• _Your assignment_
Nothing should differ between your answer and the records below.

• _Dataset excerpts_
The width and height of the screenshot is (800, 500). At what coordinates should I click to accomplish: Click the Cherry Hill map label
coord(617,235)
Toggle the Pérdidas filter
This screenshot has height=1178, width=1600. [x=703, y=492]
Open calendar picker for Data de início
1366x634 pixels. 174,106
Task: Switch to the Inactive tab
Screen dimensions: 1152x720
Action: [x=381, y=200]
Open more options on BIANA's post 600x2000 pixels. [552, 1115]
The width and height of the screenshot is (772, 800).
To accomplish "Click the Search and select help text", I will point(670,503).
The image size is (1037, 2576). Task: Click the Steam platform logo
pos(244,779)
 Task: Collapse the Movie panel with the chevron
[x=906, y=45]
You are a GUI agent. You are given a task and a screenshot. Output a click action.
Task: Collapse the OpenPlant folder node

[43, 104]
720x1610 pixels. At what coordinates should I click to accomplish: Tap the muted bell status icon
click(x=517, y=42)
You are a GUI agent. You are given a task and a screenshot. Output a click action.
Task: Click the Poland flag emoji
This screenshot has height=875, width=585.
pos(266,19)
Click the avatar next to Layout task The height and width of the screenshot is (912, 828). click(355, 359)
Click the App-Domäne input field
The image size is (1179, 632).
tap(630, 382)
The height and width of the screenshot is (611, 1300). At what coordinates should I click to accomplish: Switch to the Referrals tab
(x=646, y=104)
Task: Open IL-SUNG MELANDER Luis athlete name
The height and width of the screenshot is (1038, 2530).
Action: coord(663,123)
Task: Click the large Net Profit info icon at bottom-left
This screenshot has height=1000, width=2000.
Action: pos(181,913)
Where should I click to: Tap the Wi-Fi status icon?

• _Solved exercise_
The width and height of the screenshot is (800, 500). At what coordinates should I click to accomplish: Click the Cherry Hill map label
coord(617,235)
Toggle the Pérdidas filter
This screenshot has height=1178, width=1600. [x=703, y=492]
Open calendar picker for Data de início
1366x634 pixels. 174,106
Task: Switch to the Inactive tab
Screen dimensions: 1152x720
Action: [x=381, y=200]
Open more options on BIANA's post 600x2000 pixels. [552, 1115]
The width and height of the screenshot is (772, 800).
To accomplish "Click the Search and select help text", I will point(670,503).
The image size is (1037, 2576). Task: Click the Steam platform logo
pos(244,779)
 Task: Collapse the Movie panel with the chevron
[x=906, y=45]
You are a GUI agent. You are given a task and a screenshot. Output a click action.
Task: Collapse the OpenPlant folder node

[43, 104]
720x1610 pixels. At what coordinates should I click to accomplish: Tap the muted bell status icon
click(x=517, y=42)
You are a GUI agent. You are given a task and a screenshot. Output a click action.
Task: Click the Poland flag emoji
This screenshot has height=875, width=585.
pos(266,19)
Click the avatar next to Layout task The height and width of the screenshot is (912, 828). click(355, 359)
Click the App-Domäne input field
The image size is (1179, 632).
tap(630, 382)
The height and width of the screenshot is (611, 1300). At what coordinates should I click to accomplish: Switch to the Referrals tab
(x=646, y=104)
Task: Open IL-SUNG MELANDER Luis athlete name
The height and width of the screenshot is (1038, 2530).
Action: coord(663,123)
Task: Click the large Net Profit info icon at bottom-left
This screenshot has height=1000, width=2000.
Action: pos(181,913)
Where should I click to: Tap the Wi-Fi status icon?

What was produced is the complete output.